From corn and soybeans to squash, cucumbers, peppers, tomatoes, and some strange-looking veggies you’ve never seen or heard of, there are nearly 1,100 types of vegetables in the world (not including all these new-wave hybrids and GMO veggies).

But, do they ripen after being picked? Read on below and find out.

Do Vegetables Ripen After Being Picked?

Yes, and no. Some vegetables continue ripening after being picked (like tomatoes or peppers), but others (like onions or cauliflower) don’t ripen a bit after they’re picked. Make sure to do your research before picking your veggies early, otherwise, you may end up stuck with a bushel full of unripe produce.

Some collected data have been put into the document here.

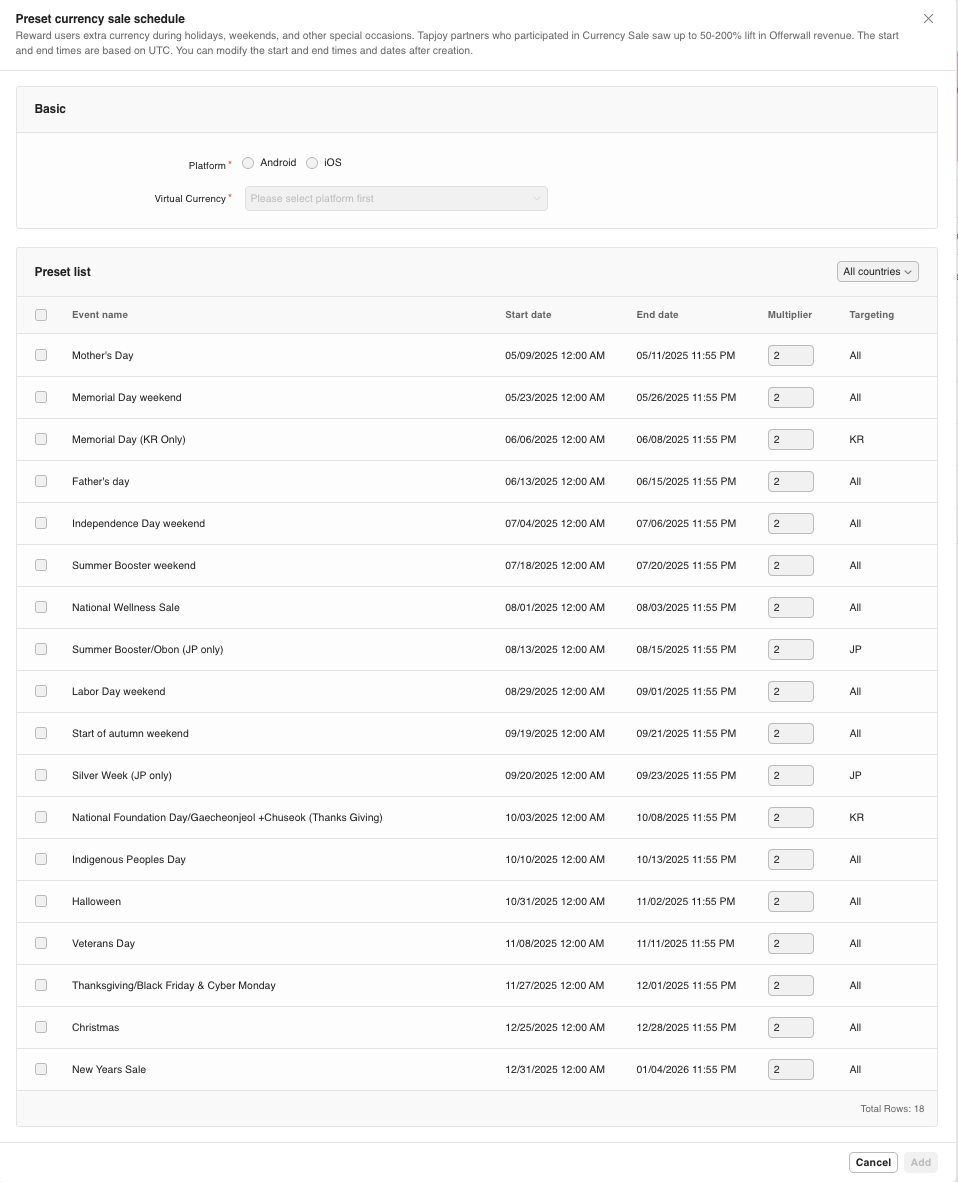Tick the New Years Sale checkbox
The height and width of the screenshot is (1182, 958).
pos(41,1069)
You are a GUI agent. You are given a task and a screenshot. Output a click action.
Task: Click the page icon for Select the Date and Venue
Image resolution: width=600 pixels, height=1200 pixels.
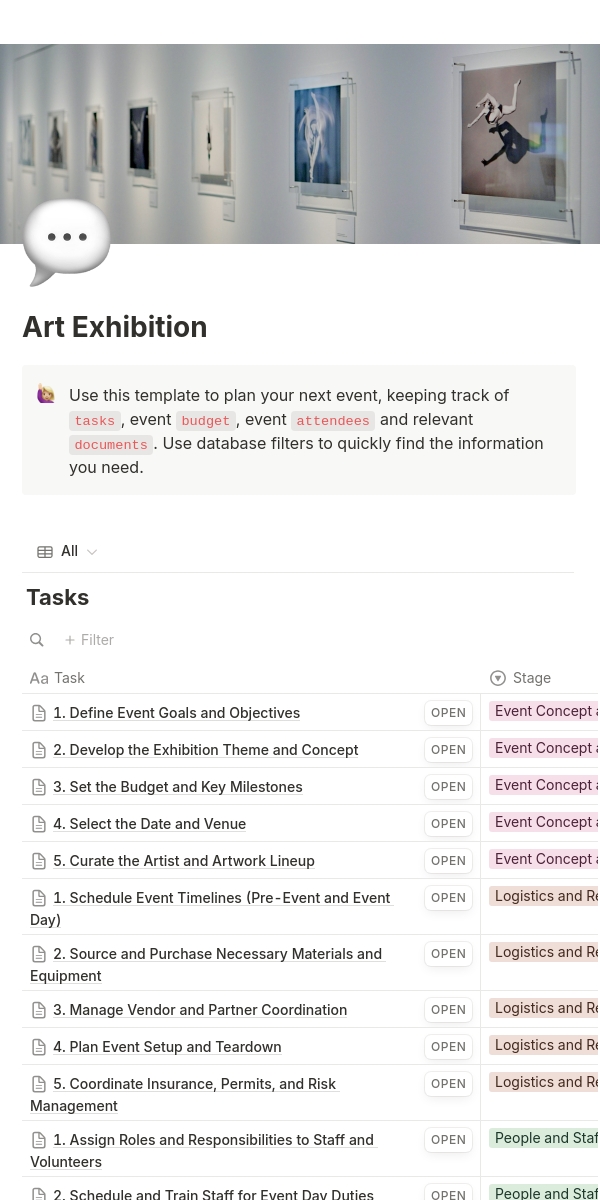click(39, 824)
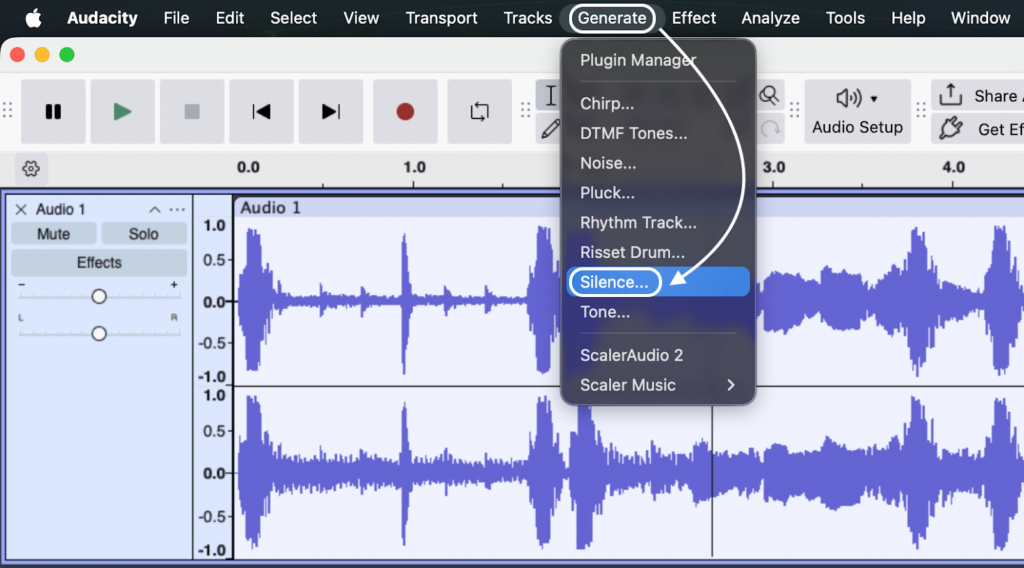The width and height of the screenshot is (1024, 568).
Task: Open the Audio Setup dropdown
Action: pos(857,111)
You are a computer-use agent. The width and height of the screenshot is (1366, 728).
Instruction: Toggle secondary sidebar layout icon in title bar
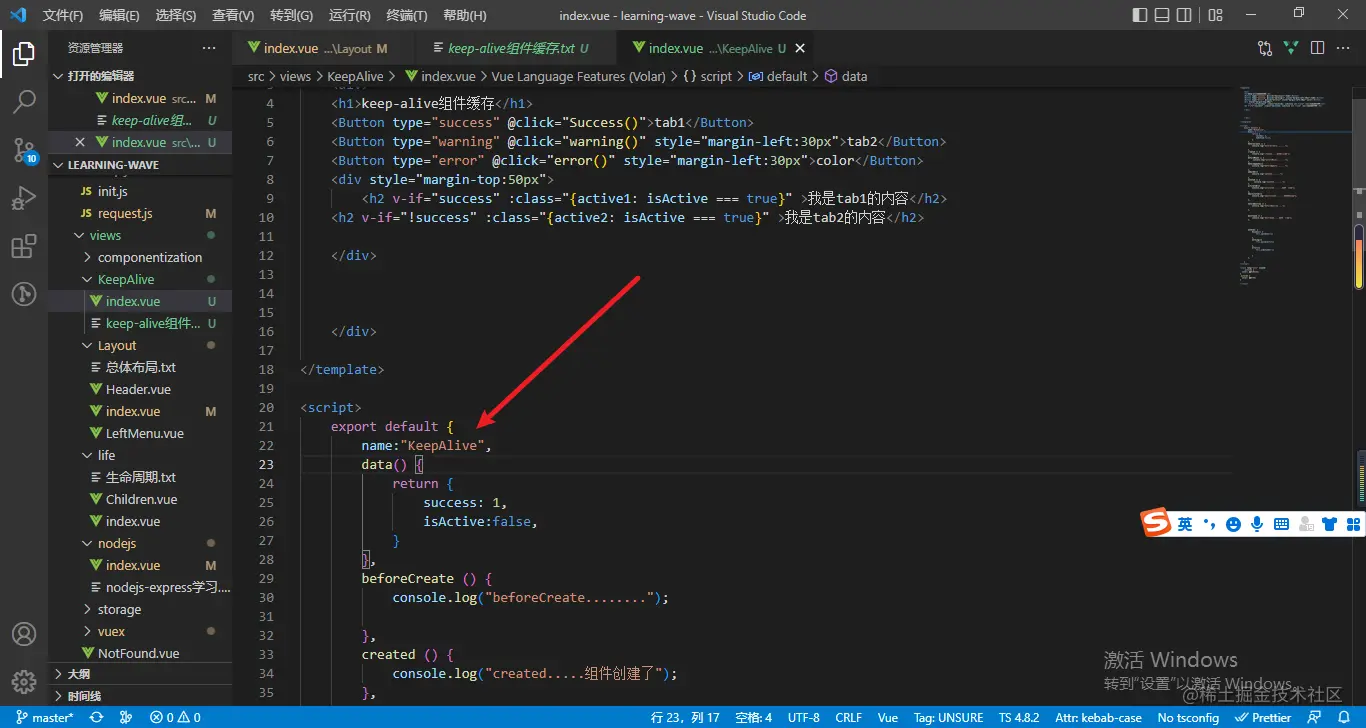point(1184,15)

How Do You Ripen Vegetables?

Most vegetables that continue to ripen after being picked are rather simple to work with. Sit them in a windowsill that receives plenty of sun for a day or two, or keep them in a bowl on the kitchen counter. You may also opt for sticking them in the produce drawer of your fridge just in case you’d like them to ripen at a slower pace.

How to Tell if a Vegetable is Ripe?

Each vegetable has its tale-tell signs that it is ripe. A few of these indicators are universal. For example, tomatoes and peppers both turn a solid color when they are ripe, be it green, red, orange, yellow, black, or white. They also both start to put off a strong aroma. An obvious sign is that they have stopped getting larger.